## Records from a collection
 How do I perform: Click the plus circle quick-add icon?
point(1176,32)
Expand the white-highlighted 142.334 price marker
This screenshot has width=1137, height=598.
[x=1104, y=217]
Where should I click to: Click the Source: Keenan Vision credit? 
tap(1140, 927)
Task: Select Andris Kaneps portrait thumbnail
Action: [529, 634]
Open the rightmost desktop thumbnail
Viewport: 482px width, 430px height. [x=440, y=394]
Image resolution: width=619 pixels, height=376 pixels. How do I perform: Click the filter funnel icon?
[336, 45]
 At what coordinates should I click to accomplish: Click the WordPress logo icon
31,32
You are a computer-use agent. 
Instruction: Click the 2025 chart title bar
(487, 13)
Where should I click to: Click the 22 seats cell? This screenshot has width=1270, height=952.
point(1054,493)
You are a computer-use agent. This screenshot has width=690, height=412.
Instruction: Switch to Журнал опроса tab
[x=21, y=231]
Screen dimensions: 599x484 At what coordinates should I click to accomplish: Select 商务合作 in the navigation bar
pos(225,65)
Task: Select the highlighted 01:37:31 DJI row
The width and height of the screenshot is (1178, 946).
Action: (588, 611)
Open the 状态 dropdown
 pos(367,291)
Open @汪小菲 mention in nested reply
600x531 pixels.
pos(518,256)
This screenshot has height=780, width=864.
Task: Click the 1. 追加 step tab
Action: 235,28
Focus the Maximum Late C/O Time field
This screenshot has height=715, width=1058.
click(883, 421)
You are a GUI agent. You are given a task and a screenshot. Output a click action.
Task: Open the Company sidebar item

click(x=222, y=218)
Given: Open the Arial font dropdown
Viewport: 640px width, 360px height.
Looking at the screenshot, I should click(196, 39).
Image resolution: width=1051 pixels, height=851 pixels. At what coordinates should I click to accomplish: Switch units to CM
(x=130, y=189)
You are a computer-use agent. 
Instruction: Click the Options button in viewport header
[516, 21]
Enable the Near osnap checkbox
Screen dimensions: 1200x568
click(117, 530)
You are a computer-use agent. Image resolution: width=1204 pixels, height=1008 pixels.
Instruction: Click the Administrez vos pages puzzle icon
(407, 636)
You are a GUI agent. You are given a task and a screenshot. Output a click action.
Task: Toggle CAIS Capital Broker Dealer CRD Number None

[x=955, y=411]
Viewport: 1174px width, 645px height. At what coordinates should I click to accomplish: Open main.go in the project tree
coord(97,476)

## WHAT IS BEING ASKED
Without omitting anything, reproduce the whole of the data.

## EXERCISE ANSWER
 How do I perform: Click the plus circle quick-add icon?
point(1176,32)
Expand the white-highlighted 142.334 price marker
This screenshot has width=1137, height=598.
[x=1104, y=217]
Where should I click to: Click the Source: Keenan Vision credit? 
tap(1140, 927)
Task: Select Andris Kaneps portrait thumbnail
Action: [529, 634]
Open the rightmost desktop thumbnail
Viewport: 482px width, 430px height. [x=440, y=394]
Image resolution: width=619 pixels, height=376 pixels. How do I perform: Click the filter funnel icon?
[336, 45]
 At what coordinates should I click to accomplish: Click the WordPress logo icon
31,32
You are a computer-use agent. 
Instruction: Click the 2025 chart title bar
(487, 13)
Where should I click to: Click the 22 seats cell? This screenshot has width=1270, height=952.
point(1054,493)
You are a computer-use agent. This screenshot has width=690, height=412.
Instruction: Switch to Журнал опроса tab
[x=21, y=231]
Screen dimensions: 599x484 At what coordinates should I click to accomplish: Select 商务合作 in the navigation bar
pos(225,65)
Task: Select the highlighted 01:37:31 DJI row
The width and height of the screenshot is (1178, 946).
Action: (588, 611)
Open the 状态 dropdown
 pos(367,291)
Open @汪小菲 mention in nested reply
600x531 pixels.
pos(518,256)
This screenshot has height=780, width=864.
Task: Click the 1. 追加 step tab
Action: 235,28
Focus the Maximum Late C/O Time field
This screenshot has height=715, width=1058.
click(883, 421)
You are a GUI agent. You are given a task and a screenshot. Output a click action.
Task: Open the Company sidebar item

click(x=222, y=218)
Given: Open the Arial font dropdown
Viewport: 640px width, 360px height.
Looking at the screenshot, I should click(196, 39).
Image resolution: width=1051 pixels, height=851 pixels. At what coordinates should I click to accomplish: Switch units to CM
(x=130, y=189)
You are a computer-use agent. 
Instruction: Click the Options button in viewport header
[516, 21]
Enable the Near osnap checkbox
Screen dimensions: 1200x568
click(117, 530)
You are a computer-use agent. Image resolution: width=1204 pixels, height=1008 pixels.
Instruction: Click the Administrez vos pages puzzle icon
(407, 636)
You are a GUI agent. You are given a task and a screenshot. Output a click action.
Task: Toggle CAIS Capital Broker Dealer CRD Number None

[x=955, y=411]
Viewport: 1174px width, 645px height. At what coordinates should I click to accomplish: Open main.go in the project tree
coord(97,476)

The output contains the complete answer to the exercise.